I felt that way after listening to the latest meeting of the Health IT Policy Committee, the group that's mandated to advise the Office of the National Coordinator for Health IT on the definition of what constitutes the "meaningful use" of electronic medical records.
I fear the healthcare industry is listening to an outside entity apt to change its mind. Some members seem a bit too nonchalant about changing the program they've only recently laid out--throwing in a measure here, redefining a stage there.
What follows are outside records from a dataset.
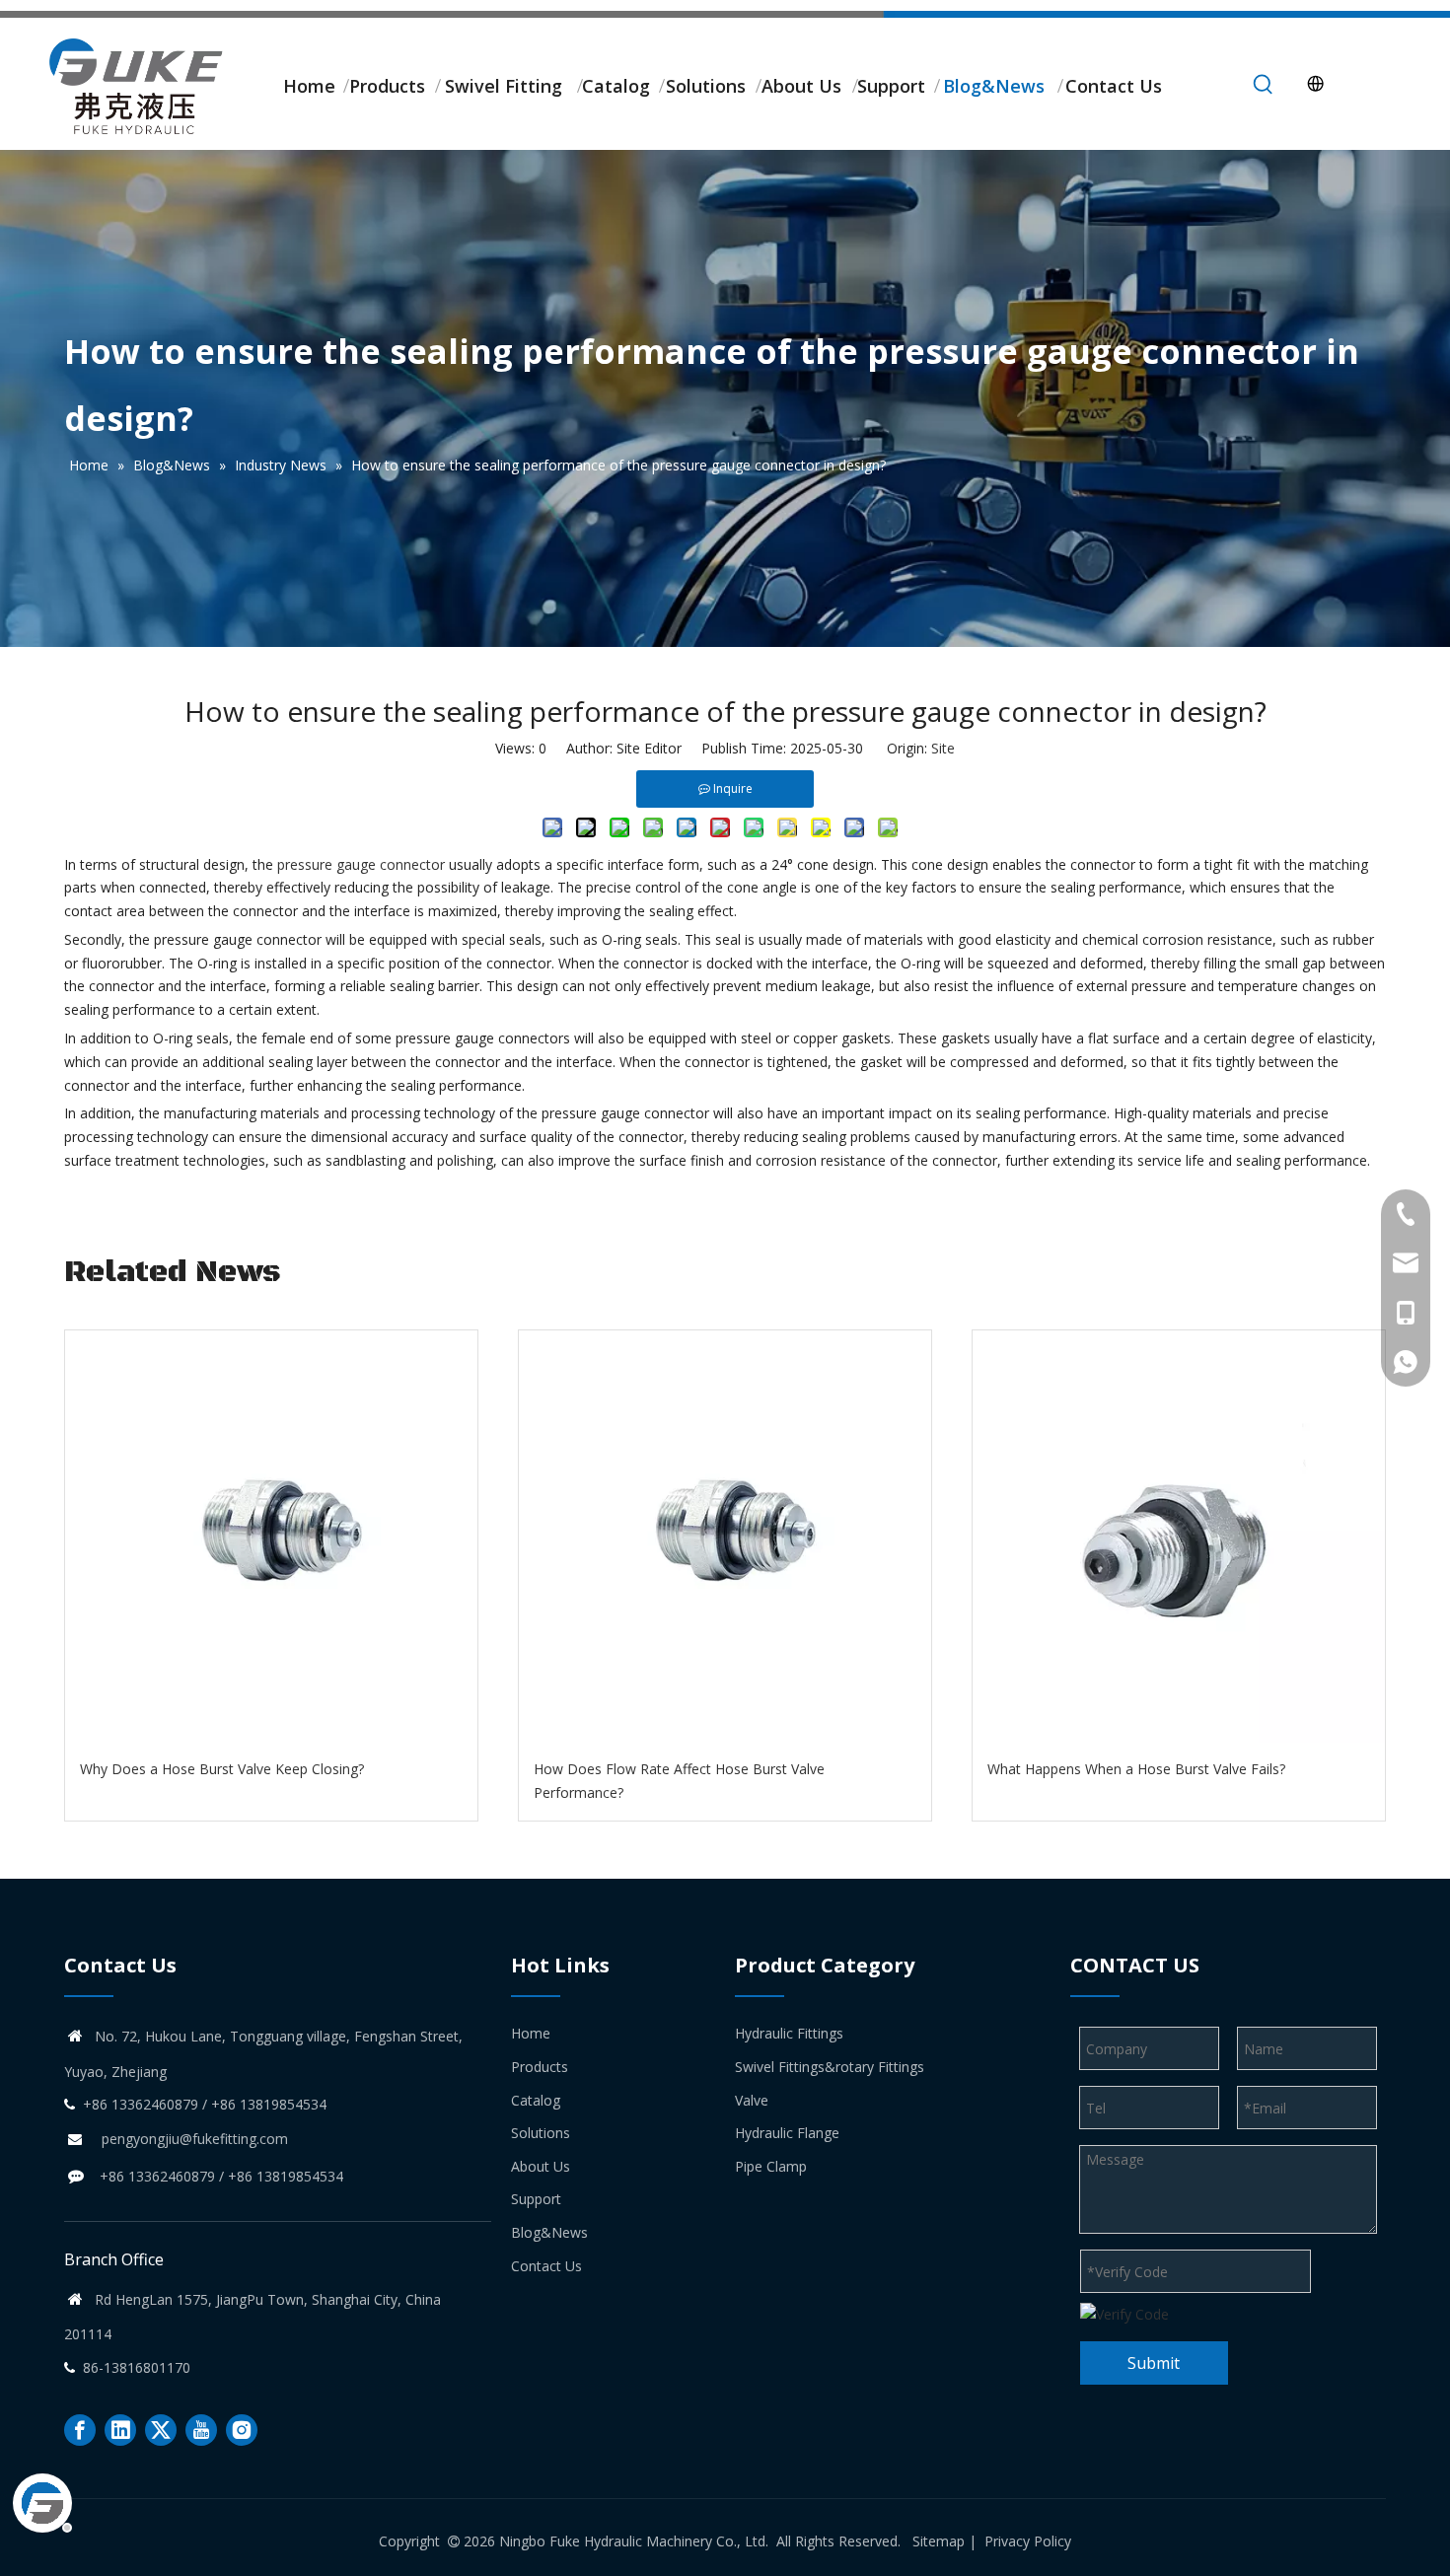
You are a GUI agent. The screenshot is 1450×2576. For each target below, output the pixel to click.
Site (943, 748)
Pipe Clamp (771, 2166)
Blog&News (549, 2232)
It's enough to make you wonder if the committee realizes there's a multibillion-dollar industry hanging on its every word.
If I were a healthcare CIO, the last Policy Committee meeting would have just about done it for me. I'd no longer be trying to read its tealeaves to anticipate the final form of meaningful use or those of the standards committee as it determines how EMR products will be certified.
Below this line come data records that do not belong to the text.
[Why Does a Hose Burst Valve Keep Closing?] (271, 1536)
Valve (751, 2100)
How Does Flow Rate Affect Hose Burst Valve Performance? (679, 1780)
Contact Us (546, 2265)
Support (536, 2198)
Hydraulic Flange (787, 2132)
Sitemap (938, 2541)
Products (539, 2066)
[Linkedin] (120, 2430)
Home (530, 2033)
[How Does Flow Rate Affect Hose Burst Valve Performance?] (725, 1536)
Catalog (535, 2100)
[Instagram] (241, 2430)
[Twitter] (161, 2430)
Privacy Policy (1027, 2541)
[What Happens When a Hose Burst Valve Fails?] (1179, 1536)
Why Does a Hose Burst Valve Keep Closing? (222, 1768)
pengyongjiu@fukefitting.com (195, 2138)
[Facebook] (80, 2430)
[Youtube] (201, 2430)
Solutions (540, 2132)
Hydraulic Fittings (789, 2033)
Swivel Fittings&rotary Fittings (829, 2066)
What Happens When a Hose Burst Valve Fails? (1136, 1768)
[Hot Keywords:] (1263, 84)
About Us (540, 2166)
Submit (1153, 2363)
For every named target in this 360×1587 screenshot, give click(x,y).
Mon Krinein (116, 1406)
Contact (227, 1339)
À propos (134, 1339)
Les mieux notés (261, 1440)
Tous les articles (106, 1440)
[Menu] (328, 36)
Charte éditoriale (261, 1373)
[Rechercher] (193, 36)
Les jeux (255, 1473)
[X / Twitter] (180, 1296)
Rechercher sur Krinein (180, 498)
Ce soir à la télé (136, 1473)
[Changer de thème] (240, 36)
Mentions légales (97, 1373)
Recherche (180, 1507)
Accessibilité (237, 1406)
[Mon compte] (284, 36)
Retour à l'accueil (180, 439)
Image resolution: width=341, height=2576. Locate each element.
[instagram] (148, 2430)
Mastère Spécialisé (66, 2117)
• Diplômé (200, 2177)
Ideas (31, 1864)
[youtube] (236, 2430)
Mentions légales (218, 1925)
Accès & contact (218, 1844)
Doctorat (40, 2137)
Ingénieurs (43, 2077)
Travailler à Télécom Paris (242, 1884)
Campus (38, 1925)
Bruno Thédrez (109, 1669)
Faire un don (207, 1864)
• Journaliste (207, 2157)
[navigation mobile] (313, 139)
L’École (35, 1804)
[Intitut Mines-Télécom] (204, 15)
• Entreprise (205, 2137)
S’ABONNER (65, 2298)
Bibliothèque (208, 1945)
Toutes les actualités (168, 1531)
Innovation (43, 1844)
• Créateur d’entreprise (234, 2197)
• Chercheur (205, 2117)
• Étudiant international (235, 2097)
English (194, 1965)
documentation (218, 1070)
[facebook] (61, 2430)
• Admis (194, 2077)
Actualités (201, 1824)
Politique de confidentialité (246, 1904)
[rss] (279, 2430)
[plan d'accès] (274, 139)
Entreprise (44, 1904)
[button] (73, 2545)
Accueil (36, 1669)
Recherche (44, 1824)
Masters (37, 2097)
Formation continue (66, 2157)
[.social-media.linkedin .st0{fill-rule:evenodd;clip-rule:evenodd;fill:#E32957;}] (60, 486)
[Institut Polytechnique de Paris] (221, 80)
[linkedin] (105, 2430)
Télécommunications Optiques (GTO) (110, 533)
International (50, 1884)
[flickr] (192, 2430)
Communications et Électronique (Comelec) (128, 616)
And that's not just because they seem to be making it up as they go along. (I know they are, but now that's painfully obvious.) It's because the policy and standards committees aren't really making policy, they're just advising National Coordinator Dr. David Blumenthal, on it. And he's not even making policy, he's just advising Department of Health and Human Services Secretary Kathleen Sebelius on it. Sebelius, at the same time, is getting a much more influential earful from the Centers for Medicare and Medicaid Services (CMS).
So while the advisory committees get their say--and it's true quite a lot of what they've advised has gone into the notices of proposed rulemaking and interim final rule--they certainly don't have that last word.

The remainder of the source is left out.